School of Environmental Science and Engineering, Xiamen University of Technology, Xiamen 361024, China; Drinking Water Science and Technology, Research Center for Eco-Environmental Sciences, Chinese Academy of Sciences, Beijing 100085, China; Key Laboratory of Water Resources Utilization and Protection, Xiamen city, Xiamen 361005, China.
Department of Civil and Environmental Engineering, South Dakota School of Mines and Technology, Rapid City, SD 57701, USA.
Sci Total Environ. 2024 Nov 15;951:175573. doi: 10.1016/j.scitotenv.2024.175573. Epub 2024 Aug 15.
Determining the occurrence of disinfection byproducts (DBPs) in drinking water distribution system (DWDS) remains challenging. Predicting DBPs using readily available water quality parameters can help to understand DBPs associated risks and capture the complex interrelationships between water quality and DBP occurrence. In this study, we collected drinking water samples from a distribution network throughout a year and measured the related water quality parameters (WQPs) and haloacetic acids (HAAs). 12 machine learning (ML) algorithms were evaluated. Random Forest (RF) achieved the best performance (i.e., R of 0.78 and RMSE of 7.74) for predicting HAAs concentration. Instead of using cytotoxicity or genotoxicity separately as the surrogate for evaluating toxicity associated with HAAs, we created a health risk index (HRI) that was calculated as the sum of cytotoxicity and genotoxicity of HAAs following the widely used Tic-Tox approach. Similarly, ML models were developed to predict the HRI, and RF model was found to perform the best, obtaining R of 0.69 and RMSE of 0.38. To further explore advanced ML approaches, we developed 3 models using uncertainty-based active learning. Our findings revealed that Categorical Boosting Regression (CAT) model developed through active learning substantially outperformed other models, achieving R of 0.87 and 0.82 for predicting concentration and the HRI, respectively. Feature importance analysis with the CAT model revealed that temperature, ions (e.g., chloride and nitrate), and DOC concentration in the distribution network had a significant impact on the occurrence of HAAs. Meanwhile, chloride ion, pH, ORP, and free chlorine were found as the most important features for HRI prediction. This study demonstrates that ML has the potential in the prediction of HAA occurrence and toxicity. By identifying key WQPs impacting HAA occurrence and toxicity, this research offers valuable insights for targeted DBP mitigation strategies.
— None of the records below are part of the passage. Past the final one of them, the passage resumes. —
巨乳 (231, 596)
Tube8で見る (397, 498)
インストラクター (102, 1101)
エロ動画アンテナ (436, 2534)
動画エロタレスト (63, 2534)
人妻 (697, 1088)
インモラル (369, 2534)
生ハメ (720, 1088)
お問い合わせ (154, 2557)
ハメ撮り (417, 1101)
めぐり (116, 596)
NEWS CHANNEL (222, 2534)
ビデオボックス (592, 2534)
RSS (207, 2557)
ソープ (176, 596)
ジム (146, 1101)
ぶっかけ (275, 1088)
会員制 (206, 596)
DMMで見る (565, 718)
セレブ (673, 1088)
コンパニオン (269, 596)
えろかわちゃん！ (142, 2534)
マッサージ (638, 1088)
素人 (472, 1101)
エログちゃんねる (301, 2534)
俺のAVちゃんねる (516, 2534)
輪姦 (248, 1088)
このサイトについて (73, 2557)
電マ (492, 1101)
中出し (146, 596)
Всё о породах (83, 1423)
确定饮用水分配系统(DWDS)中消毒副产物(DBP)的发生仍然具有挑战性。使用现成的水质参数预测 DBP 有助于了解与 DBP 相关的风险,并捕捉水质与 DBP 发生之间的复杂相互关系。在这项研究中,我们全年从一个分配网络中采集饮用水样本,并测量相关的水质参数(WQPs)和卤乙酸(HAAs)。评估了 12 种机器学习(ML)算法。随机森林(RF)在预测 HAAs 浓度方面表现出最佳性能(即 R 为 0.78,RMSE 为 7.74)。我们没有分别使用细胞毒性或遗传毒性作为评估 HAAs 相关毒性的替代物,而是按照广泛使用的 Tic-Tox 方法,创建了一个健康风险指数(HRI),该指数是 HAAs 的细胞毒性和遗传毒性之和。同样,开发了 ML 模型来预测 HRI,发现 RF 模型表现最好,获得的 R 为 0.69,RMSE 为 0.38。为了进一步探索先进的 ML 方法,我们使用基于不确定性的主动学习开发了 3 种模型。我们的研究结果表明,通过主动学习开发的分类提升回归(CAT)模型表现明显优于其他模型,分别用于预测浓度和 HRI,其 R 分别为 0.87 和 0.82。使用 CAT 模型进行特征重要性分析表明,温度、离子(如氯和硝酸盐)以及管网中的 DOC 浓度对 HAAs 的发生有重大影响。同时,氯离子、pH 值、ORP 和游离氯被发现是预测 HRI 的最重要特征。本研究表明,ML 具有预测 HAAs 发生和毒性的潜力。通过确定影响 HAAs 发生和毒性的关键 WQPs,本研究为有针对性的 DBP 缓解策略提供了有价值的见解。